→ EXERCISE OBJECTIVE:
Rewrite each of the entries below, changing every "Select" to "Choose" and leaving everything else untouched.

→ DATA ENTRIES:
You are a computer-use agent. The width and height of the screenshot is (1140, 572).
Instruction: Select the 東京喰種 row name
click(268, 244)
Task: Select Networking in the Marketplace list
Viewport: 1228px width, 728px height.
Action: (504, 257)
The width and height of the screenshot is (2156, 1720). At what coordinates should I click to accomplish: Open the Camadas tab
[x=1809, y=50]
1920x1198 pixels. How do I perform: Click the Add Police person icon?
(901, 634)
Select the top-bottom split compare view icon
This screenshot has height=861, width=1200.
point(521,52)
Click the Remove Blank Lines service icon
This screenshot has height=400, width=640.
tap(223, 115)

→ COMPLETE OUTPUT:
You are a computer-use agent. The width and height of the screenshot is (1140, 572).
Instruction: Choose the 東京喰種 row name
click(268, 244)
Task: Choose Networking in the Marketplace list
Viewport: 1228px width, 728px height.
Action: (504, 257)
The width and height of the screenshot is (2156, 1720). At what coordinates should I click to accomplish: Open the Camadas tab
[x=1809, y=50]
1920x1198 pixels. How do I perform: Click the Add Police person icon?
(901, 634)
Choose the top-bottom split compare view icon
This screenshot has height=861, width=1200.
point(521,52)
Click the Remove Blank Lines service icon
This screenshot has height=400, width=640.
tap(223, 115)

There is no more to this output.